The task of the geophysicist is to help the asset team solve the problem of separating commercial from residual gas, even if the method they propose is not seismic related. As a matter of fact, the measurement of choice by petrophysicists to estimate water saturation is not related to the elastic properties of the rock – it’s the resistivity log. Rock resistivity has been successfully estimated at reservoir scale by performing control source electromagnetic. The result of CSEM acquisition and processing is a volume of resistivity that is related to gas saturation: high resistivity indicates higher gas saturation and vice versa. This is shown in figure 3 generated by applying Archie’s equation to model the rock resistivity for fixed porosity and water resistivity. CSEM can be extremely useful in early exploration stages. This method has matured considerably in the last 20 years and is now commercially available. The main drawback of the CSEM method is its low lateral and vertical resolution, resulting in anomalies that may not be properly collocated with seismic anomalies, and making the joint interpretation tricky. Besides, different inversion algorithms might yield different results and structural changes can add another level of complexity to the analyses since dip changes might affect the response. Even with these weaknesses, the presence of resistivity anomalies can be a strong indication of higher gas saturations that can help rank potential gas saturated zones detected with seismic amplitudes. In any case, CSEM data must be used in conjunction with seismic data, either for qualitative joint interpretations or for constrained inversions that use the seismic derived information for better definition of the resistivity anomalies. In addition – though less common, joint inversion of seismic AVO and CSEM data can also be performed, but this requires rock physics models with related elastic and electrical properties.
A Recipe for Starters
In summary, the recipe to differentiate residual gas from commercial gas is no different from the recipe we use to differentiate rock types using seismic data. We should keep in mind that seismic interpreters should not work in isolation from other disciplines and data, and the final goal is to reduce risk for the asset. Having said this, here is a checklist:
- Understand the geologic context: Where does the gas come from? What are the trapping mechanisms?

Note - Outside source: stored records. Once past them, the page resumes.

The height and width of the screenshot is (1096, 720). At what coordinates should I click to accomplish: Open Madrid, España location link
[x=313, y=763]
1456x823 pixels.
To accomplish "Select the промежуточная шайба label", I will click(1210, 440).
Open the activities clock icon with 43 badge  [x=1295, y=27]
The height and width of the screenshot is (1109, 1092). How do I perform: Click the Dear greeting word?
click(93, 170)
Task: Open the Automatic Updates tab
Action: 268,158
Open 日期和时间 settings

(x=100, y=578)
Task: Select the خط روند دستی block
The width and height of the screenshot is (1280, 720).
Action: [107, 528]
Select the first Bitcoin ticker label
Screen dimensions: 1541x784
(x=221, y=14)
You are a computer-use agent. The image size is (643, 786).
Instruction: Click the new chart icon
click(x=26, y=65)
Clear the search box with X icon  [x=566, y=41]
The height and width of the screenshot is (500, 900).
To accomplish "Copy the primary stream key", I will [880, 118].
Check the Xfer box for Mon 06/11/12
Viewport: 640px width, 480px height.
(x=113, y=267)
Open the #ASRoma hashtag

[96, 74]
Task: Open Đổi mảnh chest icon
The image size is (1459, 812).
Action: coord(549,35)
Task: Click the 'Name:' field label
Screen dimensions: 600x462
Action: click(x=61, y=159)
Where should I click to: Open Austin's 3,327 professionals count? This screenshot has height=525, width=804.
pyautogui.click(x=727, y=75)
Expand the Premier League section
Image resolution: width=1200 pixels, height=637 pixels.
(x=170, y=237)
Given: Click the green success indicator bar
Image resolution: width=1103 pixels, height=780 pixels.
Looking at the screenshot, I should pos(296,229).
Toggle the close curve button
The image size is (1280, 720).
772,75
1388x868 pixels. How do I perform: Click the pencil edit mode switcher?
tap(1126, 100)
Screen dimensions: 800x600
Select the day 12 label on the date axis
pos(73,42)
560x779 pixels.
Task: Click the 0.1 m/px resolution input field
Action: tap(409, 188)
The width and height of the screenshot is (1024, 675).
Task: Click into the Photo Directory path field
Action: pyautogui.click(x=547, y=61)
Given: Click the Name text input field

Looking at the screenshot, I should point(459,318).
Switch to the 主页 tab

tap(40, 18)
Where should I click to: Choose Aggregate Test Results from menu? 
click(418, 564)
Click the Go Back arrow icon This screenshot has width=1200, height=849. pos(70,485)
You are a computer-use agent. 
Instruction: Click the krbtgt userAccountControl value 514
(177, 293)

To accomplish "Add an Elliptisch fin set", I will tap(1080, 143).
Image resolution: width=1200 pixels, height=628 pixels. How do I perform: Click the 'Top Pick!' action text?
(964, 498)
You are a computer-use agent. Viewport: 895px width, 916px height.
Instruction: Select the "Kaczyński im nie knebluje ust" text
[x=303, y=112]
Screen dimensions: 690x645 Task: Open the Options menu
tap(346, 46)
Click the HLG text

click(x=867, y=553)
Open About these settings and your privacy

- Acquire the data needed to extract density-related attributes: long offsets PP data or PS converted waves data.
- Identify gas-water contacts from well data.
- Detect the gas first: make sure the seismic anomalies are gas related.
- Estimate density or density related attributes.
- Rank amplitude anomalies based on density (or gas saturation).
- Use interval attributes (from prestack inversion or spectral decomposition) instead of raw amplitudes).
- Calibrate seismic attributes with gas saturation from petrophysical evaluations in a sufficient number of wells. Local, careful analyses of inversion results with log data can go a long way in reducing risk. Probabilistic facies mapping can be helpful at this stage after commercial and residual gas facies have been identified at well locations.
- Interpret faults in the seismic data.
- Model fault juxtaposition and use geomechanics concepts and data to assess fault conductivity and compartmentalization.
- Rank possible gas traps based on potential for fluid conductivity of surrounding faults.
- Use CSEM data to assess gas saturation. Enhance the resolution of CSEM results by incorporating the structure interpreted from seismic data. Model different resistivity scenarios to help explain observations.
- Make sure all interpretations are consistent among data types and disciplines.
Acknowledgments: This write-up benefited from conversations with Juan-Mauricio Florez and Malcolm Lansley. Thanks also to Satinder Chopra for asking me to put these ideas together.